“Mooi als we studenten leren inspelen op maatschappij die continu verandert”
Het was de toekomstdroom van Harold Bok om gezelschapsdierenarts in de praktijk te worden. Hij maakte die ambitie waar en genoot ervan, maar zijn passie voor het onderwijs deed hem terugkeren naar de faculteit. Harold ging aan de slag als docent Anatomie en Fysiologie bij Diergeneeskunde en promoveerde op onderzoek naar competentiegericht onderwijs. Nu is hij vice-decaan Onderwijs en betrokken bij onder meer de vernieuwing van de bachelor- en masteropleiding Diergeneeskunde.

Hoe ziet het onderwijs bij Diergeneeskunde er uit?
“Bij ons onderwijs staat de gezondheid en het welzijn van dieren centraal, in relatie met hun omgeving en de volksgezondheid.
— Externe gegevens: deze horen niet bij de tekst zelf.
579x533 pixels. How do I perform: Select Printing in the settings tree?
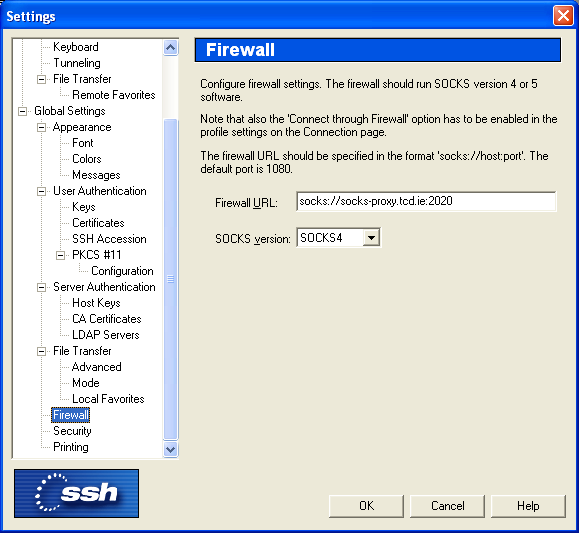(71, 447)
We zien dat we de uitdagende maatschappelijke vraagstukken van vandaag en morgen alleen in samenwerking kunnen beantwoorden, bijvoorbeeld als het gaat om het voorkomen van een volgende epidemie of het mogelijk maken van duurzame en diervriendelijke landbouw. Die samenwerking zie je terug in onze betrokkenheid bij interdisciplinaire opleidingen. Zo zijn we actief in de bachelor Biomedische wetenschappen, de master Health and Environment en de bachelor Zorg, Gezondheid en Samenleving. De basis van het onderwijs van de faculteit is nog altijd de bachelor- en masteropleiding Diergeneeskunde en het onderwijs voor professionals.”
Wat zijn die onderwijsvernieuwingen in de bachelor en master Diergeneeskunde?
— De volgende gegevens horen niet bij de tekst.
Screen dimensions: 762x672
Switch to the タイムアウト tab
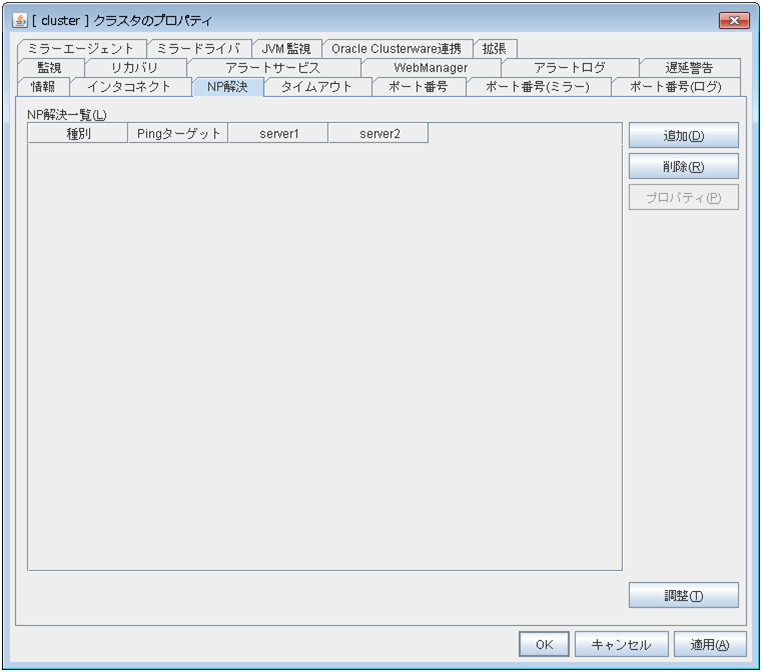(317, 86)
“De bachelor is aangepast en de masteropleiding is volledig vernieuwd. In beide opleidingen is meer keuzevrijheid en sluiten de cursussen beter op elkaar aan. Studenten krijgen meer mogelijkheden om tijdens de opleiding keuzes te maken die passen bij hun ambities en talenten. Ook is er extra aandacht voor eerstelijns veterinair onderwijs en werken we intensiever samen met veterinaire praktijken. Zo kunnen we studenten beter voorbereiden op de praktijk.”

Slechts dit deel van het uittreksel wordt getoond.